Glencore, the world's largest commodities trader, is buying Canada's leading grain handler, Viterra, in a cash deal valuing it at C$6.1bn (£3.9bn).
Glencore, which is also in the throes of a $36bn takeover of miner Xstrata, already markets and produces crops as well as metals, minerals and oil, but has earmarked agricultural commodities as an area for growth.
It said the deal offers C$16.25 per Viterra share and has been unanimously approved by Viterra's board.
The price, broadly in line with market expectations after days of speculation, is a 48 per cent premium over Viterra's closing price on 8 March, the day before it announced it had received expressions of interest.
Glencore said it would pay for the deal using existing cash resources and credit facilities, but will also lighten the burden by selling the majority of Viterra's Canadian assets and some others to agri-business firms Richardson International and Agrium for roughly C$2.6bn in cash.
Shareholders accounting for 16.5 per cent of Viterra's stock, including the company's largest investor, Alberta Investment Management, have already pledged their support for the deal.
The rest of Viterra's investors will vote on the deal at a special meeting expected in May.
Viterra will pay Glencore a C$185m break fee if it accepts a better offer from another party, or if its board withdraws or modifies its recommendation.
Glencore would have to pay Viterra a C$50m reverse break fee if the deal does not close for regulatory reasons.

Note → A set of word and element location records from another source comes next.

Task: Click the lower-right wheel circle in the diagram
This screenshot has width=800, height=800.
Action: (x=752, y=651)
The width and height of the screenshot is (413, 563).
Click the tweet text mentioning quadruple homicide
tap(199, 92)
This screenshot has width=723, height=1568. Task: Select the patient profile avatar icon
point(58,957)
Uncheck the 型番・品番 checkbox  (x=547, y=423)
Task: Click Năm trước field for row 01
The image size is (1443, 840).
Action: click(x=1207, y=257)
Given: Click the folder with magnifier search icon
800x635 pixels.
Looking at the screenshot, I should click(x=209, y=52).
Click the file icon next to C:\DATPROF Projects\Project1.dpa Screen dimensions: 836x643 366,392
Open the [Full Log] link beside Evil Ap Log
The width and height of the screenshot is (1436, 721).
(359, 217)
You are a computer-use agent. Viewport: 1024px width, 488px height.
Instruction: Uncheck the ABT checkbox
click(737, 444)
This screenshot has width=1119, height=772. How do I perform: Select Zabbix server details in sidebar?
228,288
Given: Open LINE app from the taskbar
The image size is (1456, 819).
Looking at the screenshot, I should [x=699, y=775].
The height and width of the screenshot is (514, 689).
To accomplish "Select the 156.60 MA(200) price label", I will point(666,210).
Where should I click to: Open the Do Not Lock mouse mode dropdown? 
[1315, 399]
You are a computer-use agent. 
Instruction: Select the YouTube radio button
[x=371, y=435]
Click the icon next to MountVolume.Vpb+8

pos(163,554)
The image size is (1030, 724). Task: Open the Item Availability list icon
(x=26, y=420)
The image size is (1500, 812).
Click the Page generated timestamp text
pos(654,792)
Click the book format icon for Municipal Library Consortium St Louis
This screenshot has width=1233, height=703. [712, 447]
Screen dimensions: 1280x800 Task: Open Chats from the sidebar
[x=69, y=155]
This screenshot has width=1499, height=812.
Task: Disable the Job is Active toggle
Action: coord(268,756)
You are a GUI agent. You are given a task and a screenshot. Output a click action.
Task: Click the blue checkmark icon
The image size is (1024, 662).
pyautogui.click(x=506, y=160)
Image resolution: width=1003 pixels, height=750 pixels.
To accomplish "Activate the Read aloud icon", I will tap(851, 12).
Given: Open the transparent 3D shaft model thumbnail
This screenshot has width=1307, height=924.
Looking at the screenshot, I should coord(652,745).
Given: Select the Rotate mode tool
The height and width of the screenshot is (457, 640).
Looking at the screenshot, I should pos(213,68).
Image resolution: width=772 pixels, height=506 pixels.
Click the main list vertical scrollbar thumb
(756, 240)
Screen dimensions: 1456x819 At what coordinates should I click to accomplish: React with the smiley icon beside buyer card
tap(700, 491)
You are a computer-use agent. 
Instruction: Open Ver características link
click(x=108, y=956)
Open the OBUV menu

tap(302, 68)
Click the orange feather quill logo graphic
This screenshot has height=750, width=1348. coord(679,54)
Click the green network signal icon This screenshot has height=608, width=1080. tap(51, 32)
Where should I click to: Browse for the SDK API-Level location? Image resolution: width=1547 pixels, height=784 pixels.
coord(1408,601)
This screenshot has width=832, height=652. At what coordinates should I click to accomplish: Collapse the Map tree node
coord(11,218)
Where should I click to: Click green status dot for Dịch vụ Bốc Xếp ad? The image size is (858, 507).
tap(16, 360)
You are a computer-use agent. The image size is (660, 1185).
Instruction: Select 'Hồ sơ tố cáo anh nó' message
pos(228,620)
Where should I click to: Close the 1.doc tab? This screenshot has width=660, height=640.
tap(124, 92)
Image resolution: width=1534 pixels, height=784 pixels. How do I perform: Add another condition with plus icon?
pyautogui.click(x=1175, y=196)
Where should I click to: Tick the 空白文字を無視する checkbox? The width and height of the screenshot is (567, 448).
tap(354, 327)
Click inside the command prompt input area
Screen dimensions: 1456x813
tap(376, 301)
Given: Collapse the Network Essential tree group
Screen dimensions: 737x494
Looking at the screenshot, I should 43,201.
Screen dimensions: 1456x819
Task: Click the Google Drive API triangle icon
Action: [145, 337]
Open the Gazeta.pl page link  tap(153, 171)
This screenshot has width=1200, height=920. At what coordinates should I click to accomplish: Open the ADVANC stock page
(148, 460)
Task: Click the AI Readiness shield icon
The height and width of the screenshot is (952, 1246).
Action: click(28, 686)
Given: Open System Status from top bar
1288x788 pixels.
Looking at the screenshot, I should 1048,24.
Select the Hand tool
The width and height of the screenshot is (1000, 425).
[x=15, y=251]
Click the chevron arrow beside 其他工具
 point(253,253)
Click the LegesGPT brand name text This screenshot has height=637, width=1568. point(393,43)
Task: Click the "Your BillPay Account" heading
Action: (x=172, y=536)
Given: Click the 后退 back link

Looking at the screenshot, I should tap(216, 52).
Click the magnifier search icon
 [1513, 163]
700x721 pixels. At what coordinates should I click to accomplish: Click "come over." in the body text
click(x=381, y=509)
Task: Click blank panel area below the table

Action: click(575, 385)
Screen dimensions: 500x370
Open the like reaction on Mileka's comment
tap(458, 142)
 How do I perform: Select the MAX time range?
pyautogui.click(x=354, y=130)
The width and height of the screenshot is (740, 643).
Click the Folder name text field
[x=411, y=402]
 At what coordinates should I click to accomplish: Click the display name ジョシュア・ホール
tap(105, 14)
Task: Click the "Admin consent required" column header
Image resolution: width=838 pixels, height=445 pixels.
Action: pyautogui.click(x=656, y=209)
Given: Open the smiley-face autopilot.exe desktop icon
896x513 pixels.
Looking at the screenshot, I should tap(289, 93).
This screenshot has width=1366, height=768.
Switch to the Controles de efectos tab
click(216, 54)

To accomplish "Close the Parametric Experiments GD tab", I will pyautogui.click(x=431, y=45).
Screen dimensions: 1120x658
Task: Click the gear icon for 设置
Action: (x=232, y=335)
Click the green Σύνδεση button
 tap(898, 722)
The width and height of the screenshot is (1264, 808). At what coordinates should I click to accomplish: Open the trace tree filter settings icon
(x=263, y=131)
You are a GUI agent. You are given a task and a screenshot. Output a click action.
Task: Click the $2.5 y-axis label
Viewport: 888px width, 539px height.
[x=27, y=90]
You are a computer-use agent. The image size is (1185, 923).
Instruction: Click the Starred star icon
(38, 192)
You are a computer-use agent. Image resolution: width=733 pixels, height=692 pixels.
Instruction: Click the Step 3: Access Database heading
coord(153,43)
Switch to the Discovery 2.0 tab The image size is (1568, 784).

Agrium will acquire the majority of Viterra's retail agri-products business, including its 34 percent stake in Canadian Fertilizer, for which it will pay C$1.8bn .
Richardson will acquire 23 per cent of Viterra's grain-handling assets as well as certain processing assets in North America for C$800m.
"The acquisition of Viterra reflects our strong belief in the importance and future potential of the Canadian and Australian grain markets," Chris Mahoney, Glencore's head of Agricultural Products, said in a statement.